((

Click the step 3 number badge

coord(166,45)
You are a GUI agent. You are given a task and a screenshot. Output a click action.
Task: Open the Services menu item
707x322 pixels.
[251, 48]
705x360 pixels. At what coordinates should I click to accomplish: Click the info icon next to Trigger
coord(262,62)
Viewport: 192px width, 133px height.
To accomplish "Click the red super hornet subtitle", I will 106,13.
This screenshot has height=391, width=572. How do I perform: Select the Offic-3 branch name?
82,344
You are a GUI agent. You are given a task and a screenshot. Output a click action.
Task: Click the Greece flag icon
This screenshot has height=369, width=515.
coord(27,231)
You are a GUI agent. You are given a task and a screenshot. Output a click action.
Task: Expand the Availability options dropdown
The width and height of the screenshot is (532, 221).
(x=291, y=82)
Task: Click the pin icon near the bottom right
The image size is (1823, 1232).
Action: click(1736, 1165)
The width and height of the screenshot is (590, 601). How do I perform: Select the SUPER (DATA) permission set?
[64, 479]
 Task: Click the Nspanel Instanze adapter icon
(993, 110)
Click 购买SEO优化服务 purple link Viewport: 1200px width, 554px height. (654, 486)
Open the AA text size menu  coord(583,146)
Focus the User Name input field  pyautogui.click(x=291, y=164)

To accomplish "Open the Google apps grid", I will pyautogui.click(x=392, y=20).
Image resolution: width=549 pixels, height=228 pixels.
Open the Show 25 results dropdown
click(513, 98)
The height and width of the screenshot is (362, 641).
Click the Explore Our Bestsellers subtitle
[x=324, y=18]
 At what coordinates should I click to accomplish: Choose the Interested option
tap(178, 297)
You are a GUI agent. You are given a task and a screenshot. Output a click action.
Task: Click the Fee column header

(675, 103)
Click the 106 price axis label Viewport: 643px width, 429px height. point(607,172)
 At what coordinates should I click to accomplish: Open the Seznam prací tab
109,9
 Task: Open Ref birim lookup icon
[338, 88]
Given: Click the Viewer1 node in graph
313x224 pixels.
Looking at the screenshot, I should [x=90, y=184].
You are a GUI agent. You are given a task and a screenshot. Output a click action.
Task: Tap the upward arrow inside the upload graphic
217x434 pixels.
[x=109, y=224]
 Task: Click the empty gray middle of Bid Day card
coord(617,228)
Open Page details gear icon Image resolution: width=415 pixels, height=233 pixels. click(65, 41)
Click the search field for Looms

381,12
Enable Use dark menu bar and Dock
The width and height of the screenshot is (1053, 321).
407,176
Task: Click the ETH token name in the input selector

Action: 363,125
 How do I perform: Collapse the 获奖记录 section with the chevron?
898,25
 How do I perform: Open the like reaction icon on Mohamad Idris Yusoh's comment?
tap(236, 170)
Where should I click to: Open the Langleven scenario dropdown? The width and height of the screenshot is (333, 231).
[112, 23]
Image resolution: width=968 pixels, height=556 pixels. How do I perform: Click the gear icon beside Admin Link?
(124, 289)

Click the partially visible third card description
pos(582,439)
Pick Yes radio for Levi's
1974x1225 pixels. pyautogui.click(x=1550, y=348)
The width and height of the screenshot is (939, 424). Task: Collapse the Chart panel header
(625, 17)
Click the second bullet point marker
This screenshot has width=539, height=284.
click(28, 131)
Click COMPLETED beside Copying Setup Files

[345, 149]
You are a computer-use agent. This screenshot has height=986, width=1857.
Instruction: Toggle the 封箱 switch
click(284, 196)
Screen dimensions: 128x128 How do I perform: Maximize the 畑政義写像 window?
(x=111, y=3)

))

**TASK REQUIREMENTS**: Search the entries for the word "menu" and pick out every line that holds it.

**RESPONSE TO THE EXERCISE**:
Task: Open the Services menu item
Open the AA text size menu  coord(583,146)
Enable Use dark menu bar and Dock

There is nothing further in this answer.